IPv4 route lookup on Linux

erikb · on June 26, 2017

We seriously need more articles like this. As someone who would really like to understand more about the kernel source code, but without prior kernel knowledge (no classes in that direction) and barely any C knowledge the kernel is not the easiest part to read oneself into. Articles like this one help a lot, since they already provide an abstract model of what the code does and intends to do and why.

majke · on June 26, 2017

Technical articles get downvoted on HN a lot these days. It became super hard to promote technical stuff here.

Just look at this article - it's successful (on the front page) but it's hovering around 20th place, without any chances of raise: http://hnrankings.info/14631808/

dom0 · on June 26, 2017

> articles get downvoted

You can't downvote articles. (You can flag them, but flagging fine submissions is obviously abusive).

erikb · on June 26, 2017

flagging is basically downvoting

throwawaye · on June 26, 2017

Maybe it should renaming its title to "Rewriting IPv4 route lookup on Linux in VR using Rust and CSS"

betaby · on June 25, 2017

Unfortunately IPv6 stack doesn't match IPv4 one on features and optimizations. IPv6 is still using regular radix tree and a route cache.

vbernat · on June 26, 2017

Yes.

But IPv6 doesn't really have a route cache either. However, it handles exceptions differently than IPv4. With IPv6, exceptions are put in the tree along regular entries (there has been some bugs, like /128 routes disappearing due to a "cached" entry being expired) while IPv4 stores the exceptions with the next-hop information.

EDIT: I stand corrected: before 4.2, route entries were created for almost any destination, so it was essentially a route cache. After that, the entry is created only when it is really needed (MTU lower than the default MTU).

Thaxll · on June 25, 2017

Wasn't it possible to re-implement the same IPv4 model?

bogomipz · on June 26, 2017

Do you have any insight into why this is?

vbernat · on June 26, 2017

Author here. The weaknesses are known (see for example http://www.netdevconf.org/1.1/proceedings/slides/kubecek-ipv...).

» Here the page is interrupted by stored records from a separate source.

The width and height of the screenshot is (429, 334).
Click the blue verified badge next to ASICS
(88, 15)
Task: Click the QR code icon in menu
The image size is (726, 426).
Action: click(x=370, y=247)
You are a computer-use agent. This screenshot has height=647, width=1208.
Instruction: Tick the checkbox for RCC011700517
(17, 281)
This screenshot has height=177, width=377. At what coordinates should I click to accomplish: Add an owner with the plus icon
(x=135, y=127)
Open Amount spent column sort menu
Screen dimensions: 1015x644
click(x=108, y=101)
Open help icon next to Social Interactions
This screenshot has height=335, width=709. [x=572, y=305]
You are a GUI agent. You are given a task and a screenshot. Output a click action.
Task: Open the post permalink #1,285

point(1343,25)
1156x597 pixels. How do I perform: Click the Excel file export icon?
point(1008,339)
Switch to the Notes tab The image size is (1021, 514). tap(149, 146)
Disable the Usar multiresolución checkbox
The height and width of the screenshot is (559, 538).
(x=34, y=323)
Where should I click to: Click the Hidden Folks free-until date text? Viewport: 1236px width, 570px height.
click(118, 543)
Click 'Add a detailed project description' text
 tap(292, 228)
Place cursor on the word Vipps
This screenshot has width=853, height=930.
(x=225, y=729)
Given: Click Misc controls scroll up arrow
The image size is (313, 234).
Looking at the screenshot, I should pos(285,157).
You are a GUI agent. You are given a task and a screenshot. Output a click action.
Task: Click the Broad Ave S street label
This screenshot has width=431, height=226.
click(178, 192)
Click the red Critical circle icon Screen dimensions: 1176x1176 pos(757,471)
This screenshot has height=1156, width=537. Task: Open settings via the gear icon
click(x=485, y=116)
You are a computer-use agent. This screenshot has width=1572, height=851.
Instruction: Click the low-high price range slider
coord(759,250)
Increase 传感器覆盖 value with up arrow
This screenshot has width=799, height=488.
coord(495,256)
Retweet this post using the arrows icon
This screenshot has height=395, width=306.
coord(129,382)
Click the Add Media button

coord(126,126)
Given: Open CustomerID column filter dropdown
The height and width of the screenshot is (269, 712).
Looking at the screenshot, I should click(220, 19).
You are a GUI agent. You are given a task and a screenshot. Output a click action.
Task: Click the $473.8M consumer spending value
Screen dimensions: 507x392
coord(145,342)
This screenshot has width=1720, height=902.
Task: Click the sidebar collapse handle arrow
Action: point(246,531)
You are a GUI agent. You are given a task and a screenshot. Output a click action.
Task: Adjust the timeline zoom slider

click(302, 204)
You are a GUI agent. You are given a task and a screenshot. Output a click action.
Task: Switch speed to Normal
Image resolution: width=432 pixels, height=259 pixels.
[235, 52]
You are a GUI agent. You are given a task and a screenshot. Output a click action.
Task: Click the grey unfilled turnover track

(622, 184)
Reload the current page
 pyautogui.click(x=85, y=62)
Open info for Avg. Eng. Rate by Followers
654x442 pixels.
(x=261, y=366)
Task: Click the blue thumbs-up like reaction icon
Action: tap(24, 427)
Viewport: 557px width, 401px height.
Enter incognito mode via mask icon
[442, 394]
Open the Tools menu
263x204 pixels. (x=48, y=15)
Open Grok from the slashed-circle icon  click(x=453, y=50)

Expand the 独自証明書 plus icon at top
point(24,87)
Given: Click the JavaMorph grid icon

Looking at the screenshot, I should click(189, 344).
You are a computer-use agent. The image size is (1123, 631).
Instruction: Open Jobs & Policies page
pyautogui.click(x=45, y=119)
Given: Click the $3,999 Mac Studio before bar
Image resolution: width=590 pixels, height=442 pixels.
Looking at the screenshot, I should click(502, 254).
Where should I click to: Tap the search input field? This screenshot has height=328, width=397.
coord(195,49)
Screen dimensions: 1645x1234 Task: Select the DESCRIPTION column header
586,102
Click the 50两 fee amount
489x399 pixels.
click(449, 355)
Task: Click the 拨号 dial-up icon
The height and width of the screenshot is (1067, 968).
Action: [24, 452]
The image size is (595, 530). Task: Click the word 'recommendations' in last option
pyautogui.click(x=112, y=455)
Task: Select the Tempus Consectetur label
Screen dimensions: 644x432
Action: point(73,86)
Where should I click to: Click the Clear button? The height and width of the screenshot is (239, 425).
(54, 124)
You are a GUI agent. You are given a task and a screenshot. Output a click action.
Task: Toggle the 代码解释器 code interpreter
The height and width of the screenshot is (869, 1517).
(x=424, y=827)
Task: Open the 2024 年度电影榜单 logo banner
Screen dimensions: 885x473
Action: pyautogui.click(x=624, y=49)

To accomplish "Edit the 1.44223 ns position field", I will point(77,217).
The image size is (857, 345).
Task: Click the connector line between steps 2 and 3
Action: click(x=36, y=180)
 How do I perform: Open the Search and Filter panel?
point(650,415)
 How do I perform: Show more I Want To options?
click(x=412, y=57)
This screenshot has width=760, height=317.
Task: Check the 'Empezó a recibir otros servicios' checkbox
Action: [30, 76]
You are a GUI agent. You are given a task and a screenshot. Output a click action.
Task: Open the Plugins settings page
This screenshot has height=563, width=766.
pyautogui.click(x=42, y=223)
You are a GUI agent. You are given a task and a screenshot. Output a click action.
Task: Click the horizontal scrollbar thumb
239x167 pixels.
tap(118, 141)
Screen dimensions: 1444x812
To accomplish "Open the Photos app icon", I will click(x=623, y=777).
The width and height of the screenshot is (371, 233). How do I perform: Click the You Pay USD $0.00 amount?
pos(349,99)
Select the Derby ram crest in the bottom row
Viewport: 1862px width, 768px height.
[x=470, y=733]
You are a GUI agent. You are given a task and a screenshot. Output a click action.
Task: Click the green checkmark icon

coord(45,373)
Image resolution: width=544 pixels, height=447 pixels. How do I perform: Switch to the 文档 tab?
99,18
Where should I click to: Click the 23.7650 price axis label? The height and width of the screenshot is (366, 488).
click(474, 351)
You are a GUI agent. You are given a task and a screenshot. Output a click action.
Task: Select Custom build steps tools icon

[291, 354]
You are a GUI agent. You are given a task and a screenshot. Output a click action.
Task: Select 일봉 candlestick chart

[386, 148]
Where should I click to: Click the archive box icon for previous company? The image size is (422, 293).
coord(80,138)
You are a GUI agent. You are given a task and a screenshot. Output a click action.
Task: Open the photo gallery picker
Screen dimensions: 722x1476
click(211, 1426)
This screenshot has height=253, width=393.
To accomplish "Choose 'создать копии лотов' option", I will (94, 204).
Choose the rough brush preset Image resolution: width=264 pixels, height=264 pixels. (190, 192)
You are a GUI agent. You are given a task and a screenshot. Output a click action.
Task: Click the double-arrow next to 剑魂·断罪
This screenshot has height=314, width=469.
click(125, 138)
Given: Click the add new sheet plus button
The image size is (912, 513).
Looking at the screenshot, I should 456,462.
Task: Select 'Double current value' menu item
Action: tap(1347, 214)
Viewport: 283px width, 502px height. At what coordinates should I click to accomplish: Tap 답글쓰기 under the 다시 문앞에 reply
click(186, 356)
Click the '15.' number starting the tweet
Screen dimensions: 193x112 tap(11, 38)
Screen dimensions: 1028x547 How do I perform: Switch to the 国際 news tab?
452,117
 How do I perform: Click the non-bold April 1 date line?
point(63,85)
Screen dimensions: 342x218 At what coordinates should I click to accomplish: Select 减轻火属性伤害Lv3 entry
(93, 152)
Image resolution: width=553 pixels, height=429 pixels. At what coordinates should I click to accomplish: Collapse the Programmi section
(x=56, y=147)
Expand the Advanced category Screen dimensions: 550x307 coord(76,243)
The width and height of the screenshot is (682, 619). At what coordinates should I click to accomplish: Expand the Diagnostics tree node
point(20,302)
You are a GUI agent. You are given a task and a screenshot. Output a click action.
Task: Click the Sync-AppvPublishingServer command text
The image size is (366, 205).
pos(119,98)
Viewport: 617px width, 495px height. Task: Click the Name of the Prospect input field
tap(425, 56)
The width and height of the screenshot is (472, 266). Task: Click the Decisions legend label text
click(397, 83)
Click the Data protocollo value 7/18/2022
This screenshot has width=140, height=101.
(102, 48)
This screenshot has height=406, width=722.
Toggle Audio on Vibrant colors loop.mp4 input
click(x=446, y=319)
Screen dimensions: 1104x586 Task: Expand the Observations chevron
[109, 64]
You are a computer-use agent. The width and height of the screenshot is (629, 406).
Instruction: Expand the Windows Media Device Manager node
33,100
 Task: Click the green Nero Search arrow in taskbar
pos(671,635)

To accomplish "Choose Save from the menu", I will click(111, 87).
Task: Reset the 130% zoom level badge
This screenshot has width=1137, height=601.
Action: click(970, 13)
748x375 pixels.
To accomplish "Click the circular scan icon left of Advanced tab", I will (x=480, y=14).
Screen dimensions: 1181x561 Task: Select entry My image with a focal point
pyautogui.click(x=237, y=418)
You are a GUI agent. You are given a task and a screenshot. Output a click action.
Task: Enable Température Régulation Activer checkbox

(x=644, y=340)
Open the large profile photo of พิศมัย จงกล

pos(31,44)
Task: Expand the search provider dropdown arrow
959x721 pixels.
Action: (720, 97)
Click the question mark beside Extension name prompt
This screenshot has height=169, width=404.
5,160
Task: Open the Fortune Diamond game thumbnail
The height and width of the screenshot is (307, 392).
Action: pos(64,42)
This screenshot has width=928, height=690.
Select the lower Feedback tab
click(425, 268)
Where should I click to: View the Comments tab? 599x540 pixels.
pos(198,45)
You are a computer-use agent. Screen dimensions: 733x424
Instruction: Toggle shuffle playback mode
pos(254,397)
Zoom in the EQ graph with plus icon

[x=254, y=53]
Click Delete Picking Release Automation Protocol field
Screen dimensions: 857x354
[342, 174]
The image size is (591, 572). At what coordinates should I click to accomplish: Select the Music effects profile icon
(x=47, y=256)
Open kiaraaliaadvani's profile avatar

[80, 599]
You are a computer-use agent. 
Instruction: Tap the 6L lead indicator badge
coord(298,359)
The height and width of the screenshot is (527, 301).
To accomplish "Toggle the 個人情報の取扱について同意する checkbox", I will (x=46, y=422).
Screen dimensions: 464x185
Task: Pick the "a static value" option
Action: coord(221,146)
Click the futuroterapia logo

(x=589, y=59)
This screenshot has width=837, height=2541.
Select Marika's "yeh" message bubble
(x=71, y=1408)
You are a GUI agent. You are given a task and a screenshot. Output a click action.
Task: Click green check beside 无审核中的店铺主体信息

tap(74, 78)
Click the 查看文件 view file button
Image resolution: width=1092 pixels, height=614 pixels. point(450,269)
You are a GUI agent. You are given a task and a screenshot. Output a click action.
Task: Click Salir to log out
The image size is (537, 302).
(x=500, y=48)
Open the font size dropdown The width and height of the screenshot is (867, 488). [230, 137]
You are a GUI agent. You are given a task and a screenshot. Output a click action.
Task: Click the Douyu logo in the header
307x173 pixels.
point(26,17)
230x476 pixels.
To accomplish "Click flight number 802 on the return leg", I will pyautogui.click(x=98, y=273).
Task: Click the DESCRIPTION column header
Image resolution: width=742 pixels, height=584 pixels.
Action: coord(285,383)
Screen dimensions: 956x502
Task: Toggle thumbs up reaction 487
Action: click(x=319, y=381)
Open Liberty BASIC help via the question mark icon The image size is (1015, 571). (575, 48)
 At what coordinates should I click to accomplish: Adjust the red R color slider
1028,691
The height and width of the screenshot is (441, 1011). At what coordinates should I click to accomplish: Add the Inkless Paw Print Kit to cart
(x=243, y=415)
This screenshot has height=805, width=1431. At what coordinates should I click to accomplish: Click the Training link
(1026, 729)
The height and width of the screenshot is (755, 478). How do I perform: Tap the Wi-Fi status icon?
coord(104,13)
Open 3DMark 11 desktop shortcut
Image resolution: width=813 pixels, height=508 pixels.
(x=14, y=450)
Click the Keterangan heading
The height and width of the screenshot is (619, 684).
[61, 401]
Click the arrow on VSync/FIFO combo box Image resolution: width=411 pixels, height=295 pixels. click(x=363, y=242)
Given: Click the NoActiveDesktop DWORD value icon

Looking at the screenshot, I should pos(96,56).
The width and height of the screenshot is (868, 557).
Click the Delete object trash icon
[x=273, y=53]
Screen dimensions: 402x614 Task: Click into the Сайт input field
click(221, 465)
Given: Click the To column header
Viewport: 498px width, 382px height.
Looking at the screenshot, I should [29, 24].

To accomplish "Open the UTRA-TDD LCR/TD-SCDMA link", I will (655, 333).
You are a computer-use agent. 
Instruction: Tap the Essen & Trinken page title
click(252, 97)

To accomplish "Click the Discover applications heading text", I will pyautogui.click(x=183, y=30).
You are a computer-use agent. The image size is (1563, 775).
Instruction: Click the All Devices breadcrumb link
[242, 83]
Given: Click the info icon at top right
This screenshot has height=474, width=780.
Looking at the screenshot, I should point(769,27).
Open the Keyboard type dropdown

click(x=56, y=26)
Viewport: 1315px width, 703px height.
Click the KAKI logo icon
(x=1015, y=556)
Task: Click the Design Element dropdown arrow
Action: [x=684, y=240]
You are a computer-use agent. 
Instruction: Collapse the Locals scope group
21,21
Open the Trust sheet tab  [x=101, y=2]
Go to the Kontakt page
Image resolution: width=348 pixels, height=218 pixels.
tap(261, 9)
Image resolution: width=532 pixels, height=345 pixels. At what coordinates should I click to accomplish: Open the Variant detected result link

IPv6 doesn't have the same features as IPv4 (notably, IPv6 can do a route lookup using both source and destination addresses). Therefore, it's not just a matter of reusing what is done with IPv4.

bogomipz · on June 26, 2017

I guess you are referring to scoped addresses then in ipV6? That would makes sense. Thanks for the interesting link.

slackingoff2017 · on June 26, 2017

Not a Linux networking expert... But one thing could be that you can fit entire IPV4 address space in ram easily and this obviously can't be done for IPV6.

Might make some design compromises slower and more complex, such as storing routes in Bloom filters rather than simple cache.

bogomipz · on June 26, 2017

No? Doesn't compress nicely with the empty octets and colon substitution?

slackingoff2017 · on June 27, 2017

Routers don't store IP addresses as strings... They use 32 bit and 2X64 bit unsigned ints usually.

And you can't compress something when measuring cardinality. Each route takes up an entry and the minimum space you can use with a non probabilistic structure is 1 bit per entry in a bit map.

There's compressed bitmaps but the random nature of routes will not compress well.

comice · on June 26, 2017

The removal of the route cache caused a notable change in behaviour for equal cost routes.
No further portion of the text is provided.